La révision constitutionnelle au Sénégal provoque des tensions inédites au sommet de l’État. Après l’adoption de la proposition de loi par l’Assemblée nationale, le président de l’institution, Ousmane Sonko, a publiquement critiqué le président de la République, Bassirou Diomaye Faye. Il l’accuse de vouloir modifier des dispositions qu’il défendait pourtant lorsqu’il siégeait dans l’opposition.
Intervenant devant les députés, Ousmane Sonko a rappelé que cette réforme constitutionnelle est le fruit de plus de dix ans de réflexion politique, alimentée par les conclusions du dialogue national et les travaux de plusieurs commissions d’experts. Selon lui, ces engagements ne sauraient être remis en cause par les préférences d’un seul dirigeant.
« La Constitution n’appartient pas à Bassirou Diomaye Faye », a-t-il déclaré, dénonçant la volonté du chef de l’État de revenir sur certaines clauses, notamment l’obligation de déclaration de patrimoine en fin de mandat et l’interdiction pour le président de diriger un parti politique.
« On ne peut pas prendre un texte, regarder article par article et dire : non, je ne veux plus déclarer mon patrimoine à la sortie ; non, je veux être président d’un parti », a insisté le président de l’Assemblée nationale.
Selon Ousmane Sonko, cette attitude marque une rupture avec les engagements historiques du parti Pastef depuis 2014. Il accuse le chef de l’État d’avoir commencé à « tripatouiller » le projet de réforme en ne retenant que les dispositions qui lui seraient favorables.

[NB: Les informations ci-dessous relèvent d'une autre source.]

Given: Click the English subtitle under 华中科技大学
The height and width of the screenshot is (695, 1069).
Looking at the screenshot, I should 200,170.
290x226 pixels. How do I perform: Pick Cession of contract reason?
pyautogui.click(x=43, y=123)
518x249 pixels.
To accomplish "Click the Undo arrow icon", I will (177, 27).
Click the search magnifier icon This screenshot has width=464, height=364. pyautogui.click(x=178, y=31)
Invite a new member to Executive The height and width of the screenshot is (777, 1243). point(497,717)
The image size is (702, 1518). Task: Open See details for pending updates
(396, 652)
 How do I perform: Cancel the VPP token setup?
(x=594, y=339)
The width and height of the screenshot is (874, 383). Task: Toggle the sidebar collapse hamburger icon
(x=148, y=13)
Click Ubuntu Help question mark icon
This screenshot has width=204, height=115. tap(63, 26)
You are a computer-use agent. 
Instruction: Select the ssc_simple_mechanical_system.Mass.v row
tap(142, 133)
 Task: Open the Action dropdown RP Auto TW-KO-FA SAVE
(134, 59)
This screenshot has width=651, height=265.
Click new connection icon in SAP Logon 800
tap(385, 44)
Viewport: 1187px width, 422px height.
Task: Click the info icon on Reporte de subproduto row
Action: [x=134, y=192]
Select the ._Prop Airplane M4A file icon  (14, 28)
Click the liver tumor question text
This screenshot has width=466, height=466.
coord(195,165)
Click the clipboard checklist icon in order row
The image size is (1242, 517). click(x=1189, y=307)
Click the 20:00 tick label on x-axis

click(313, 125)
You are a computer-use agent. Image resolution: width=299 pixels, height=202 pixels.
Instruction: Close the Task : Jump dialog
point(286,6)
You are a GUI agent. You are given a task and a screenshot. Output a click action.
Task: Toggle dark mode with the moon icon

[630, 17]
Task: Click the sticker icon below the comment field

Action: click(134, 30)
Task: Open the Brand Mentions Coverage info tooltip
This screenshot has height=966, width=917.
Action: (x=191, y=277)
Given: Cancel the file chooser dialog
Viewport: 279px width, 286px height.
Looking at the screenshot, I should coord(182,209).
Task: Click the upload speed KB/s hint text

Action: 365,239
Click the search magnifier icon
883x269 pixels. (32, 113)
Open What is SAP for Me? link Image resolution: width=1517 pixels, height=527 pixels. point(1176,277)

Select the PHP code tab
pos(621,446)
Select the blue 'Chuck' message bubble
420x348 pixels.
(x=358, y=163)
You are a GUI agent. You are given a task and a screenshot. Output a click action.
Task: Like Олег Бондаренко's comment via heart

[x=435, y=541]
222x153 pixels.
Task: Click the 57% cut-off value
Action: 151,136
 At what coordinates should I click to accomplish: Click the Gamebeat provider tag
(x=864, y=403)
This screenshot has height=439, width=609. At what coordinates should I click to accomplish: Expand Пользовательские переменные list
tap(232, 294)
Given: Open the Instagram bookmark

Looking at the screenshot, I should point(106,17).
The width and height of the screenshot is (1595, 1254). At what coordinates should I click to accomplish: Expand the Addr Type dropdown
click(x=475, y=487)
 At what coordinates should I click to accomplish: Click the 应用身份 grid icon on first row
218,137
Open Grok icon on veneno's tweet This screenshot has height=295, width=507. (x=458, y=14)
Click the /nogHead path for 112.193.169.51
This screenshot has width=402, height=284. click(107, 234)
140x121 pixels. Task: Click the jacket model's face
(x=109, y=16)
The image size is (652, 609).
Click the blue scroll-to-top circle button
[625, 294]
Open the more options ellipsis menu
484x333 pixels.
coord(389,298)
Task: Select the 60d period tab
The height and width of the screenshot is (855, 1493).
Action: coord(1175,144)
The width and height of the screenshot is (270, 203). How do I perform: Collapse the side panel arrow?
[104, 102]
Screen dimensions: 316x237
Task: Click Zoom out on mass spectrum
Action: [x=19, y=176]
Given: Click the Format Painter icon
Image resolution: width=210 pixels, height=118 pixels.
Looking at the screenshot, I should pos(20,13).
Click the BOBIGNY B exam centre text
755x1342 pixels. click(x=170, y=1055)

« Il a commencé à voir ce qui l’arrangeait et ce qui ne l’arrangeait pas, lui, président de la République », a-t-il lancé. Malgré ces critiques, Ousmane Sonko a invité Bassirou Diomaye Faye à promulguer la loi adoptée par les députés. Selon lui, le vote à la majorité qualifiée suffit à valider la révision constitutionnelle, sans qu’un référendum ne soit nécessaire.
Concluant son intervention sur une interrogation lourde de sens, il s’est demandé « Qu’est-ce qui a changé chez notre petit frère et président ? », avant d’exprimer le souhait que le chef de l’État revienne aux principes fondateurs de son engagement politique et respecte les promesses faites aux Sénégalais.